A house in a valley:
In the course of history the word canopy has evolved from the Egyptian urn with a removable (human) head, to a mosque with a dome, to a bed under a large mosquito net and finally to an armchair covered or draped with linen. The client, a native of Antwerp added on top a local meaning: a sandwich (canapé). What we try to achieve is to give a monumental house the swung of a piece of furniture. The building blocks we started with are 2 identical (be it mirror wise) folded EL-shapes (Fig). These consoles, we can click together, in a shifted manner, give it some margin for play. This margin allows to introduce the circulation (ramps run from bottom to top) and to hide half a level high storage spaces in-between the living spaces. The upper console (containing bedrooms, study, kitchen and dining room) is grafted onto the street. The lower console (containing garden flat, living space and library) is oriented somewhat to the garden and the landscape behind. Around these core elements sits a homogeneous skin: roof, front and back façade caught in one loop; the static building volume lifted out of its joints. With his big volume and ceramic red polyester bandage, the contemporary house is coinciding with the vernacular farm buildings spread throughout the landcape.
Decapitation: A story about the words "guise", "Geus", "gaas" (Dutch for veil). Arriving into this rural country, west from Brussels, the landscape changes dramatically. From suburbs it goes to the soft rolling hills that are best known from Brueghel the Elder's paintings. Particularly where our site is, given to the castle of Gaasbeek that has been dominating it for many centuries, the landscape is very well preserved. This castle is a landmark in Belgian history, as it is known as the residence of the 'Count of Egmont'. Both 'Egmont and Hoorne', freethinkers, dissidents, 'Geuzen' have been decapitated on the Grand Place of Brussels by the duke of Alva, leader of the Spanish Inquisition under the rule of Philip II. The aim was to smother the rise of the Protestant Church in the Netherlands. The Canopy House is built in the adjacent valleys. The client wanted us to capture the special light that is hanging there. We dealt with it as following: The ramp that runs to the top, ends with a shower of glass. A crow's nest. From here sight through a vertical slit window that sits in the sloping roof, is oriented on the castle, standing at a distance. The clients, lawyers -particularly Frank is a notorious freethinker, writer, a policy maker, Geus in every sense- are able to wash themselves as a true act of rejuvenation, as a catharsis, in memory of this one line of flight.

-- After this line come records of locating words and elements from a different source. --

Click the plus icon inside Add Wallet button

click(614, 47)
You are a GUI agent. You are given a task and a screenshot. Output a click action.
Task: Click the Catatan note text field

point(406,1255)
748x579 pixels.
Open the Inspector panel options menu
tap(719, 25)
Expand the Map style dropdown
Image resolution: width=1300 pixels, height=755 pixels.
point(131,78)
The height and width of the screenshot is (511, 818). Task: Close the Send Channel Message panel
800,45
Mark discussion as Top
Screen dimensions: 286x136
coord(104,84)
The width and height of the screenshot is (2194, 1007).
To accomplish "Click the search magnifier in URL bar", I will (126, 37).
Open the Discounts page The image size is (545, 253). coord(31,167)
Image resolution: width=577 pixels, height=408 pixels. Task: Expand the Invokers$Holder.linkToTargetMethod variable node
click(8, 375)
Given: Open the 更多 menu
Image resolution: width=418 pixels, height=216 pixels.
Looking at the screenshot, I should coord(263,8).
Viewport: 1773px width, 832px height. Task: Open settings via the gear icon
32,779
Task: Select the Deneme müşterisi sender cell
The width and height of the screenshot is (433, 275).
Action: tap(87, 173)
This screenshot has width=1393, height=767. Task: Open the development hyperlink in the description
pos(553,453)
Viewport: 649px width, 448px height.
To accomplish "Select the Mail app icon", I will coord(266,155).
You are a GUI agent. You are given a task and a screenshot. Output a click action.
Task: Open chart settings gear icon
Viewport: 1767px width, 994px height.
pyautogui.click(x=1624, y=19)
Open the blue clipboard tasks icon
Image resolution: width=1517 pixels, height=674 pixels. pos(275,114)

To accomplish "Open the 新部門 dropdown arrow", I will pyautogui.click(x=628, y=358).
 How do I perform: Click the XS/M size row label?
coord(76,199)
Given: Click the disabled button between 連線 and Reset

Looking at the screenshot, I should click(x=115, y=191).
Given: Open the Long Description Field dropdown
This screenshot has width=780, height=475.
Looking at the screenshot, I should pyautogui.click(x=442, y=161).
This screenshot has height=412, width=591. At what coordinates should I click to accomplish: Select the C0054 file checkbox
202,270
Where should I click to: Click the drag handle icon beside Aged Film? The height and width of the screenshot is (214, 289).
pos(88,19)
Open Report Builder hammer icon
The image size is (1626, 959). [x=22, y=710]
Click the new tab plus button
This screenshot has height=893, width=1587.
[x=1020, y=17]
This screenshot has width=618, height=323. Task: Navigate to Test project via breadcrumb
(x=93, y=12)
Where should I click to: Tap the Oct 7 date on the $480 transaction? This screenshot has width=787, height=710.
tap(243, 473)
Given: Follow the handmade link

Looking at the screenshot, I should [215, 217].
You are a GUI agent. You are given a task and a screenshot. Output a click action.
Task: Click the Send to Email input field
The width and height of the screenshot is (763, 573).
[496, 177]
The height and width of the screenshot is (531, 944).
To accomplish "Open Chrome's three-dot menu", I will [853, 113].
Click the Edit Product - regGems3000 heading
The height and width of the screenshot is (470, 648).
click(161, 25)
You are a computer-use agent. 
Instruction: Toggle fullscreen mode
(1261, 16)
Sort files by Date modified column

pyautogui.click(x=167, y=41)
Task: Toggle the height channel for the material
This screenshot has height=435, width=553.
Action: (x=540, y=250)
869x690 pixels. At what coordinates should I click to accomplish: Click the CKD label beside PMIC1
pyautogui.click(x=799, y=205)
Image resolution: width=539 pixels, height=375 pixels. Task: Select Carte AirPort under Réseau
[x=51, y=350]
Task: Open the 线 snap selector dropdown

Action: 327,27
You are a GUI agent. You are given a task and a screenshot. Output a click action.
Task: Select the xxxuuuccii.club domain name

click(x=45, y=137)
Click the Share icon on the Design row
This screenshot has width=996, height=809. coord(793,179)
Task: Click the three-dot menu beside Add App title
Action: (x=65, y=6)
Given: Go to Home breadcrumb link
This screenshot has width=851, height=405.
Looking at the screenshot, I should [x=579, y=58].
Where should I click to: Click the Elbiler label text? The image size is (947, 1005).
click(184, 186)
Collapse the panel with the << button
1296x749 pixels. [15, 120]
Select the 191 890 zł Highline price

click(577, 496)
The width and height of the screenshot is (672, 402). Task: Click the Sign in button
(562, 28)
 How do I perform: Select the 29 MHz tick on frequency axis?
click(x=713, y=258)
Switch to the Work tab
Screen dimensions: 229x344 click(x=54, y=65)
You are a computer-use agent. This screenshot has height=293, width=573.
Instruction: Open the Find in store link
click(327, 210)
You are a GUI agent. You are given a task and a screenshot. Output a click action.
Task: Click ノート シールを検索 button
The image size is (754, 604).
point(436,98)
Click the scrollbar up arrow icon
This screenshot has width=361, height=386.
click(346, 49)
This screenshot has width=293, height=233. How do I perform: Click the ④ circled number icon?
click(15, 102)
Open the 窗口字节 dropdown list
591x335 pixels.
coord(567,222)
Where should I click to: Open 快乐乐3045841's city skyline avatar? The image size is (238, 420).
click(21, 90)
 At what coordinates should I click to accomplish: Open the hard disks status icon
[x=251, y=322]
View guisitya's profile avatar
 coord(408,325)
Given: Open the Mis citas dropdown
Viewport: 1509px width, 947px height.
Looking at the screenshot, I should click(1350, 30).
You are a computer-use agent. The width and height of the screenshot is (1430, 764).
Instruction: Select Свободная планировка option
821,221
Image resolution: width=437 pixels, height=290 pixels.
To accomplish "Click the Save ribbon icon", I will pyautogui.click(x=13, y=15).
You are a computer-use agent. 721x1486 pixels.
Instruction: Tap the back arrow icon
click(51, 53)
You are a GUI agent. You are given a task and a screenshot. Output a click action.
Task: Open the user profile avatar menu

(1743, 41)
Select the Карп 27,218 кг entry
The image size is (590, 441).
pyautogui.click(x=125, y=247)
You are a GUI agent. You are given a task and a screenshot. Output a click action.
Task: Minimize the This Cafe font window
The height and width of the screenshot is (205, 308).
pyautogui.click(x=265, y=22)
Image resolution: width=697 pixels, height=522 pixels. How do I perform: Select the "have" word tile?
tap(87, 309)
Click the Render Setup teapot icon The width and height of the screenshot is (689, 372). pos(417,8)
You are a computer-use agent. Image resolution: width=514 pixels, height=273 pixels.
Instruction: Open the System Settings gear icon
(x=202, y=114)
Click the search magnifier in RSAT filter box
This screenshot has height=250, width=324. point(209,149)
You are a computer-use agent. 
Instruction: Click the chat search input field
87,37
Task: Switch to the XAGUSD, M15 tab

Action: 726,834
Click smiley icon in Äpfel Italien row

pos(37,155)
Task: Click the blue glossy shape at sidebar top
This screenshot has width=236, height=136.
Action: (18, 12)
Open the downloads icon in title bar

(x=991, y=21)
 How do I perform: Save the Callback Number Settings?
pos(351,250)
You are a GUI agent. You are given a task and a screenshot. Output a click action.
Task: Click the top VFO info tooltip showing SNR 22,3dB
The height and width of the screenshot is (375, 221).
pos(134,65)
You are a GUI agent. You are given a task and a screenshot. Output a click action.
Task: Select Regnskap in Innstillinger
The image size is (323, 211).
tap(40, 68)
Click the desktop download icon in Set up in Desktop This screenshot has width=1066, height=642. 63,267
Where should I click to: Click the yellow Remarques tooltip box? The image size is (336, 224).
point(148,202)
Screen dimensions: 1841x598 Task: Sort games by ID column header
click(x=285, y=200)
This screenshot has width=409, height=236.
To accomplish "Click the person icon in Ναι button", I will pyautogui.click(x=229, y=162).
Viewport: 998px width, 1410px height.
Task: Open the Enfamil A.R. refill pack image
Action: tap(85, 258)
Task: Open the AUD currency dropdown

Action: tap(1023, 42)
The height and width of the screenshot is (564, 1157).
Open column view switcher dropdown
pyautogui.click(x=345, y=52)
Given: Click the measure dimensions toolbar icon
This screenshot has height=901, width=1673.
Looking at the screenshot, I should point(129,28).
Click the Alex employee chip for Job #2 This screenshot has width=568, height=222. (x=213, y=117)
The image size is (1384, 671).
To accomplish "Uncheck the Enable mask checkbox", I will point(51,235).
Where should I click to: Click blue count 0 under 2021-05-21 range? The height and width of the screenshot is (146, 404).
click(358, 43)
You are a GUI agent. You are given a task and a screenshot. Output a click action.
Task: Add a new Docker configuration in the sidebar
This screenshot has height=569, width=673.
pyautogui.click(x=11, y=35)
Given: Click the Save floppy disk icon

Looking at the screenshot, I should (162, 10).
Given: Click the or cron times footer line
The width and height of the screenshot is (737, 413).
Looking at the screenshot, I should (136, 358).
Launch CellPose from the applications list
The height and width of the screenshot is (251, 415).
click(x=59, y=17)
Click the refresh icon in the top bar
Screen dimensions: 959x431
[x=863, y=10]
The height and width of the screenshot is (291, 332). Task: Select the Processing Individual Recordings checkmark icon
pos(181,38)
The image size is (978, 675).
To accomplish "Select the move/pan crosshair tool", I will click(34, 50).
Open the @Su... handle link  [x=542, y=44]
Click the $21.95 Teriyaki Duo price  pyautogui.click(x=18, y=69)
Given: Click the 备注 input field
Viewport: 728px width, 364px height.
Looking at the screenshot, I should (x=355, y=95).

Building materials: A 600m2, 20 meters long house allowing for a 10% ramp. The ramp organizes the spaces into split-levels. . A visible steel structure facilitates the ability to cantilever, and shift the plans: deforming the box and roof typology. A staircase poured in concrete provides extra stiffness (ochre metallic) Half level high storage spaces 'hide' wind trusses. Exterior: cladding in a polyester bandage (altered with continuous glass walls). Wooden shingles as roof material.
Sustainability: A loop of roof shingles on north-south axis versus cold or heat. The house is a bubble ; energy losses reduced, greenhouse effect enforced. Roof water and drainage runs into an existing pond on the site and contributes to flora and fauna.